Well, one of the senior Municipal Commissioners said “This looks interesting – but remember that first the waste has to reach the smart bins and in a segregated form, then the vehicle drivers need to understand and follow the routing “system”. The tough part is the integration of traffic related data with the waste collection system. All these ideas and propositions are difficult to achieve on the ground”

“Oh, Come on Commissioner”, Naidu growled. “We must start somewhere. We must look into the future. Let us have a pilot on this in Delhi where we can take our international visitors to show case. Visit Chicago and see the application by yourself, ask all the questions and get convinced”

The Commissioner agreed to the pilot proposal when the Minister said that he could visit Chicago. His son was studying in Illinois.

A retired Finance Secretary (FS) was attending the meeting. He being an IAS spoke at the end. Many of your know that a typical IAS summarizes, steals all the good points and articulates them as if they are his/her own. In his clever summary speech, the Ex-FS highlighted need to provide financial incentives and disincentives. “Reward people if they segregate waste in bins – and when they do so regularly and correctly. Tax them when otherwise. I am sure that the money collected on penalties will far exceed the budgets set to provide incentives. So no additional Government borrowing or budgeting will be required”. Everybody just listened as this has been said by many several times before.

In the evening, Naidu met PM Modi and reported the outcomes of the high-level meeting. PM wasn’t very happy with the discussions. “We must get in touch Muhammad bin Tughlaq. I recently consulted him on demonetization of Rs 500/1000 notes.”

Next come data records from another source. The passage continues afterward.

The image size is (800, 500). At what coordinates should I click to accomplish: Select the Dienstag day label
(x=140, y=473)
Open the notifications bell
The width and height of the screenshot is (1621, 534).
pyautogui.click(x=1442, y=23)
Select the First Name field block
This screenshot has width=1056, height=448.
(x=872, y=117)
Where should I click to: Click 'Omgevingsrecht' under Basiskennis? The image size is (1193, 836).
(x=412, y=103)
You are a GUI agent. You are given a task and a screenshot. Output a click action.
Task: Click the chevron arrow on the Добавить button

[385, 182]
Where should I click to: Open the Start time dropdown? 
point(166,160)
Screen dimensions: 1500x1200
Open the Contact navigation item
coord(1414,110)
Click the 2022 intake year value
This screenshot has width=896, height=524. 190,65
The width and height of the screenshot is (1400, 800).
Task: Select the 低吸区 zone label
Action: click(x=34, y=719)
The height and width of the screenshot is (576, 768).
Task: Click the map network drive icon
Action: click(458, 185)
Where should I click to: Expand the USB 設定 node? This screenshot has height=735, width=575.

I thought PM wanted Tughlaq because his name contained the term “bin” that was important for waste segregation. But well, that could be just a coincidence and not the real reason.


Muhammad Bin Tughlaq has been a man of controversies and crisis. He experimented to shift his capital from Delhi to Daulatabad that was disastrous decision which cost millions of tankas and thousands of lives. The decisions had misfired.

In the context of the recent demonetization move in India PM Modi is described by the Opposition as the “modern day Tughlaq”. It is said that Tughlak rule spread out from Delhi to Daulatabad, while Modi rule spread out from delhi to Daulat(money)bad(black)! (see comment by Bhaskar Mukadam)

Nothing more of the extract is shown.